Du côté de Ségolène Royal, la question du rassemblement de son camp et de l’ouverture à d’autres électorats pose un autre problème. En ce qui concerne le rassemblement du PS, aucun signal fort n’est envoyé. Pas de grande messe réunissant toute la famille autour de la candidate Royal. Les dissensions nées lors des primaires entre les adversaires Strauss-Kahn, Fabius et Royal n’en finissent plus d’alimenter les conversations [12].

Ainsi, sur les 20 personnes composant notre panel, seules 5 pensent que Ségolène Royal sait rassembler son camp[13]. Les ruptures fracassantes entre le PS et quelques-unes de ses figures emblématiques[14], les critiques ouvertes et répétées de quelques « éléphants » à l’encontre de la candidate, et le désaccord manifeste entre ses propositions et le programme défini par le parti, donnent au public l’image d’un groupement divisé où règne la discorde. Plus encore, le PS peine à mettre en scène un rassemblement capable de concurrencer les 80000 fidèles de Nicolas Sarkozy, venus en masse soutenir sa candidature dès le lancement de la campagne. Il faut attendre le meeting du Stade Charlety pour qu’un signal fort soit lancé. Mais cela sans doute, intervient un peu tard.

SÉRIE DE TÂCHES:
(A) Pour chaque affirmation, dites si elle concorde avec le texte sur la campagne de Ségolène Royal, en répondant par oui ou non et en citant à l'identique les mots du texte qui tranchent : (i) sur les 20 personnes du panel, 5 estiment que Ségolène Royal sait rassembler son camp ; (ii) le PS a réuni toute sa famille autour de la candidate lors d'une grande messe ; (iii) Nicolas Sarkozy a mobilisé 80000 fidèles dès le lancement de la campagne.
(B) Rédigez la suite du texte sur la campagne de Ségolène Royal, en reprenant après sa dernière phrase.

LIGNES ENREGISTRÉES:
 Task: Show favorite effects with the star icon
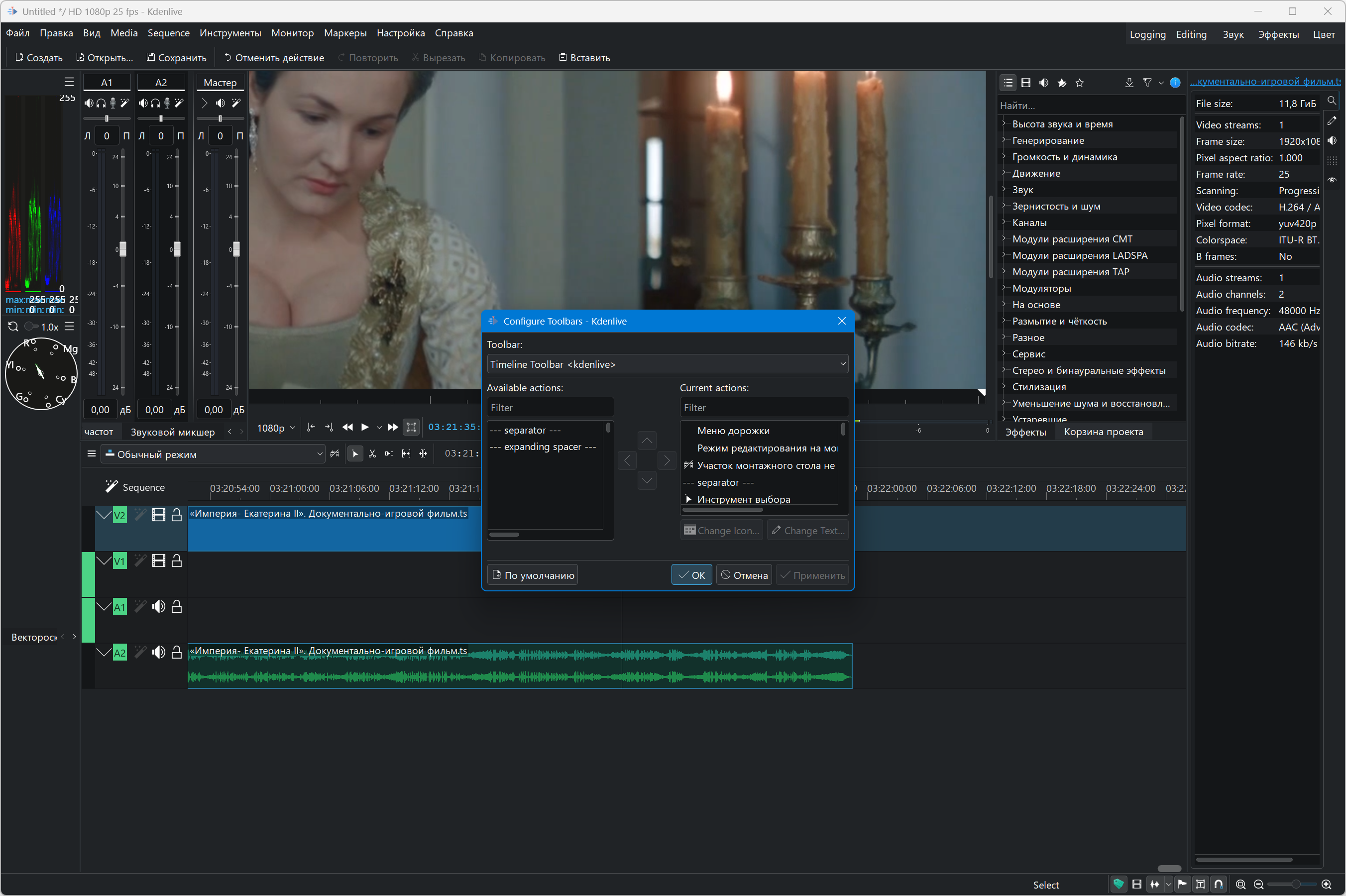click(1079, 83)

==

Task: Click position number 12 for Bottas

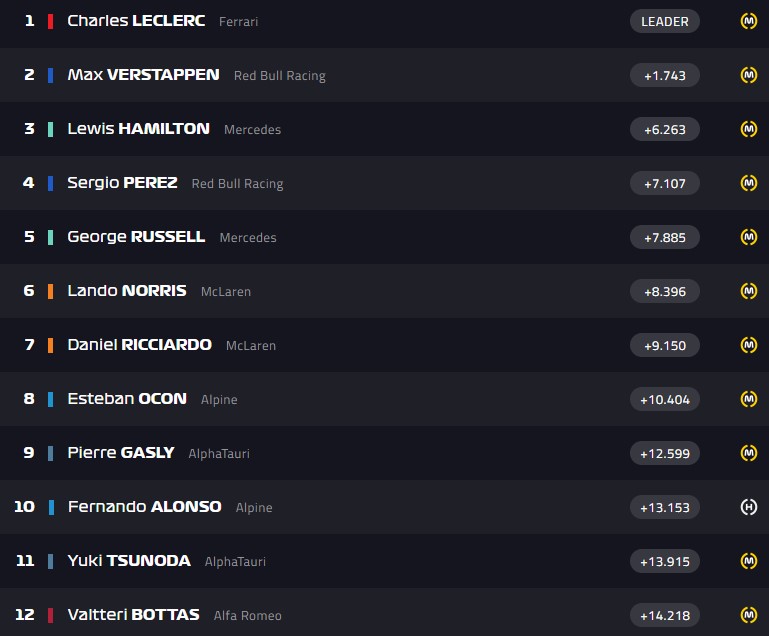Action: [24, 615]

==

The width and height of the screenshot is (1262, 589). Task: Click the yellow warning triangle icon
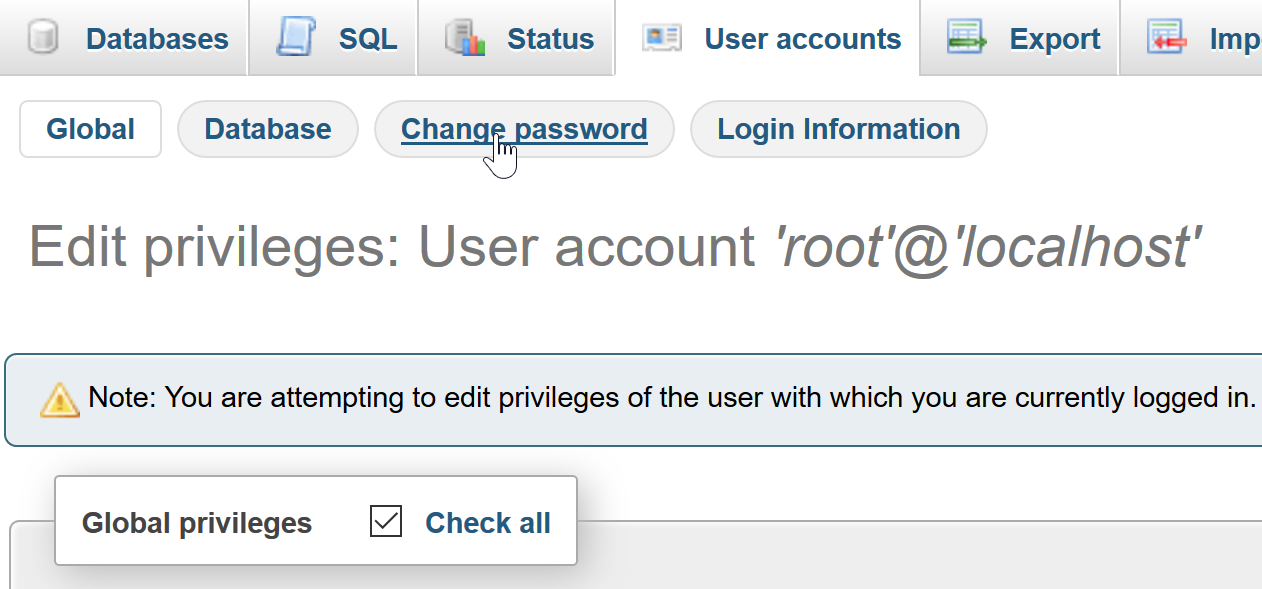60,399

RÉSULTATS DE L'EXERCICE:
(A)
(i) Oui : « sur les 20 personnes composant notre panel, seules 5 pensent que Ségolène Royal sait rassembler son camp ».
(ii) Non : « Pas de grande messe réunissant toute la famille autour de la candidate Royal. »
(iii) Oui : « les 80000 fidèles de Nicolas Sarkozy, venus en masse soutenir sa candidature dès le lancement de la campagne ».

(B)
Enfin, la stratégie d’ouverture de la candidate est particulièrement complexe à mettre en place. Après l’échec cuisant du PS en 2002, la candidate parvient difficilement à séduire de nouveaux segments de la population tout en maintenant la cohérence de sa stratégie. Quand elle fait quelques références à la gauche radicale, la candidate se voit immédiatement reprocher un certain « archaïsme idéologique»[15] et dès qu’elle lance des appels vers le centre, on juge que sa politique est « autant à droite que la droite elle-même »[16].

Il paraît ainsi compliqué pour elle de se fixer une ligne de conduite : elle hésite entre séduire les électeurs de la gauche radicale ou ceux de la gauche démocrate, oubliant au passage de s’assurer le soutien des électeurs socialistes eux-mêmes. Cette difficulté à se positionner sur l’échiquier politique, bien que résultant fondamentalement d’une difficulté du Parti Socialiste à définir lui-même son identité, a particulièrement retenti sur l’image de la candidate.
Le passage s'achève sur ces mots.